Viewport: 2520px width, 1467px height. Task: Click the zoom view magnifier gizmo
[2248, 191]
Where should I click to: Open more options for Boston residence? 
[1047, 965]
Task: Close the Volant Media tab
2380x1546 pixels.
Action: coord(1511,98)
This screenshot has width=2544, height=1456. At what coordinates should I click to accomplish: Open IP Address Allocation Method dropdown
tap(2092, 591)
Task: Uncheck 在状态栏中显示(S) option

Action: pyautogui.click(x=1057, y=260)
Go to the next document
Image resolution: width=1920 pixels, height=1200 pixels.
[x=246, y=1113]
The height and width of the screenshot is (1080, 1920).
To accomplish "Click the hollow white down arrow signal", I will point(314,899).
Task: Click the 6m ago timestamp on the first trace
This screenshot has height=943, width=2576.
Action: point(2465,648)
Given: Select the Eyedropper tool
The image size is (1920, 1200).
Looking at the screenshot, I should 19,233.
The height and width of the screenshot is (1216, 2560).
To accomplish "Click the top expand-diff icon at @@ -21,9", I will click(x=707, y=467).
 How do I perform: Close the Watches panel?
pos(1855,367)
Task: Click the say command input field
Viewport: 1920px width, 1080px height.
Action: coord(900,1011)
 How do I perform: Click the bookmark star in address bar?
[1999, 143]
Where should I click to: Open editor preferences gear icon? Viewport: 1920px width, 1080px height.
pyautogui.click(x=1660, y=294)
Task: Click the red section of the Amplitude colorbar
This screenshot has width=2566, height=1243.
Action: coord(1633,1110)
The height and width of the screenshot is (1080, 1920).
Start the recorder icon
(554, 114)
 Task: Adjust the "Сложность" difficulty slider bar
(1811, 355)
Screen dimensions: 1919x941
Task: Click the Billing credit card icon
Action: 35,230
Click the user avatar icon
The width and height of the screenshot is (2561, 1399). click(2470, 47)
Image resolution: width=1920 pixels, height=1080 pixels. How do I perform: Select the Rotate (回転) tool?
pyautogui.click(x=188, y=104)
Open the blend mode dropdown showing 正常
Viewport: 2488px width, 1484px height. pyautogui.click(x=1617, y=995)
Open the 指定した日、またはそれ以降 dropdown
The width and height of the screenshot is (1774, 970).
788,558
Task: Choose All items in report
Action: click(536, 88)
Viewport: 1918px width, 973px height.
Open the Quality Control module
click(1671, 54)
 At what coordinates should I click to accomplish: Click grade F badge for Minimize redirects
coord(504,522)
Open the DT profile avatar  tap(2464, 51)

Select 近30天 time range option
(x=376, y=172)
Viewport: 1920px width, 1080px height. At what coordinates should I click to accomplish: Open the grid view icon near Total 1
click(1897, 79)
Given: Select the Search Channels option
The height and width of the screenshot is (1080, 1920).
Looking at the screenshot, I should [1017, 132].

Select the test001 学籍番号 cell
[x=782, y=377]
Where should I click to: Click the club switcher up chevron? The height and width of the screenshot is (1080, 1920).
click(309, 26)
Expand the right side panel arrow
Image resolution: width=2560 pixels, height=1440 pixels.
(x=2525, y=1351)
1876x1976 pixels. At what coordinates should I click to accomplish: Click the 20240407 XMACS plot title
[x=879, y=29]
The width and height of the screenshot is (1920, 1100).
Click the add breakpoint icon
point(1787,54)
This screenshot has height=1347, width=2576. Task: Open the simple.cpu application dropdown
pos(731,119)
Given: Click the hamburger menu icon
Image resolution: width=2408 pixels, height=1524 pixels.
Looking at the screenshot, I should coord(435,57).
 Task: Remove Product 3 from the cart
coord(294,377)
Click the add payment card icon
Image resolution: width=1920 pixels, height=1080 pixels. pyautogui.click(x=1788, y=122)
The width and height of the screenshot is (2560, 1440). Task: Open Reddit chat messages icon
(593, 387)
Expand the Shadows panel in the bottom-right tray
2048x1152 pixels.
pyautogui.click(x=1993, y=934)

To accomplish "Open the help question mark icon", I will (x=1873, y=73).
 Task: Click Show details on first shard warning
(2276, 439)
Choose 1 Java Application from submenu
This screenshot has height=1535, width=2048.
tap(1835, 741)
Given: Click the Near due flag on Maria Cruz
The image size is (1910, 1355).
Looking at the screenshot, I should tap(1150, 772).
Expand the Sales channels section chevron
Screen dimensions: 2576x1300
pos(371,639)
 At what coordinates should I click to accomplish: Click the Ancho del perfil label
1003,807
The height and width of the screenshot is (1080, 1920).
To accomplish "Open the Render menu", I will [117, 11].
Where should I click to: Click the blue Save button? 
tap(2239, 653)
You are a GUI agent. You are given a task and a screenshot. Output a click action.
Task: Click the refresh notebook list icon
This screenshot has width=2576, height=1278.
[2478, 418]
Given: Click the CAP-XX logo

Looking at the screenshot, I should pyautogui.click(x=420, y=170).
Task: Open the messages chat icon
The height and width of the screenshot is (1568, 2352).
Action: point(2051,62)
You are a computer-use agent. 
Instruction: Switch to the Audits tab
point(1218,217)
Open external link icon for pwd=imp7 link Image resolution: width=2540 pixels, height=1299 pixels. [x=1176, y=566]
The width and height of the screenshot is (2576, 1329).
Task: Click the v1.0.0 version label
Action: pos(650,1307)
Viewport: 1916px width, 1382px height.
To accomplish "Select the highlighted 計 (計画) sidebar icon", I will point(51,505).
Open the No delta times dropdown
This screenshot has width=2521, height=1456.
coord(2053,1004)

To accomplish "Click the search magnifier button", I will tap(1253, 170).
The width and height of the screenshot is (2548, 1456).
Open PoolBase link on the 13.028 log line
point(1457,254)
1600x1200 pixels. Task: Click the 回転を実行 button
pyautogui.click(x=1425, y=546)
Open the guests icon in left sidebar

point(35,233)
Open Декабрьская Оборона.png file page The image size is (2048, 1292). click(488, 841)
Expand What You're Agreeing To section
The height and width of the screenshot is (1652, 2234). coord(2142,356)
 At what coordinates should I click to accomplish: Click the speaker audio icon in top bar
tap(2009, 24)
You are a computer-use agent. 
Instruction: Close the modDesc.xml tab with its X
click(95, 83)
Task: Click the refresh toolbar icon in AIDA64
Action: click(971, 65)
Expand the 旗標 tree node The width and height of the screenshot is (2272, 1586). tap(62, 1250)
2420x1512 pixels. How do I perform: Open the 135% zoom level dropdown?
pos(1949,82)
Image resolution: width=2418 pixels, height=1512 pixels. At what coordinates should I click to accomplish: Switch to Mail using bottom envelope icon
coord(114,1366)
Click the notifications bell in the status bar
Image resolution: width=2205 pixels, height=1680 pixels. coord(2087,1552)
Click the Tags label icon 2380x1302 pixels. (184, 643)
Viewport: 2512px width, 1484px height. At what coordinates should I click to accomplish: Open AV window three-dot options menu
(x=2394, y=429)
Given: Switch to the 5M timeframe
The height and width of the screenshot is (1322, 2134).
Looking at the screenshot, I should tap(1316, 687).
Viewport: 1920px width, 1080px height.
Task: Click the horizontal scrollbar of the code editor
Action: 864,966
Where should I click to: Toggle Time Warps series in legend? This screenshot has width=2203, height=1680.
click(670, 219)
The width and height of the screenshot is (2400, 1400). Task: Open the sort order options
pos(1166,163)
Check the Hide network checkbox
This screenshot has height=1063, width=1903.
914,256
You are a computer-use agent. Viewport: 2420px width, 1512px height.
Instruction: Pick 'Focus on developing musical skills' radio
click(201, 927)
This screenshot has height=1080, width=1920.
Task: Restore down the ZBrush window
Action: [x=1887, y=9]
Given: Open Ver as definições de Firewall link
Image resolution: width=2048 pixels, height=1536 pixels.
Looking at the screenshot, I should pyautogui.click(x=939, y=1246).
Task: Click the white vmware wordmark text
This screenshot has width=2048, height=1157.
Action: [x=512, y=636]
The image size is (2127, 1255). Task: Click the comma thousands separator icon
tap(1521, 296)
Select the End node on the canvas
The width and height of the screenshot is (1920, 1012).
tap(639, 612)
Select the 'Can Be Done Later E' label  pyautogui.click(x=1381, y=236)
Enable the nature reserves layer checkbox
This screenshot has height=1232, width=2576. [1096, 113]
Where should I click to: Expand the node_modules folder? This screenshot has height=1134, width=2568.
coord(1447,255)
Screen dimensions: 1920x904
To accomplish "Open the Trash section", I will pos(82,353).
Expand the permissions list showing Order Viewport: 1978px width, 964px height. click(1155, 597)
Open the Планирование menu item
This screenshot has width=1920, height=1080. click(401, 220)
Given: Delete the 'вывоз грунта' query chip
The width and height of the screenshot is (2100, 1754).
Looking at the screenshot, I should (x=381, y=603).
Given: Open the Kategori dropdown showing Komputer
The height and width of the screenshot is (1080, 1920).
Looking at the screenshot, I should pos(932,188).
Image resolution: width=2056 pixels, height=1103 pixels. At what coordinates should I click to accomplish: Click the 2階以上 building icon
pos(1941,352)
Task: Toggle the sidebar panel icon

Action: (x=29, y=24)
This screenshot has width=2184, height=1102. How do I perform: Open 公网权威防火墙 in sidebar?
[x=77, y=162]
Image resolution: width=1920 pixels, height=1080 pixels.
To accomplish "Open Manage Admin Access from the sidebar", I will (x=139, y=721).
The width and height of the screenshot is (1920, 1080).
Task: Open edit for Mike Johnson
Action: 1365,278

^^^^^^^^

-- INSTRUCTIONS TO FOLLOW --
Say the number of lines in the material above that contain the word "agent", and nothing else.

-- PROBLEM SOLUTION --
4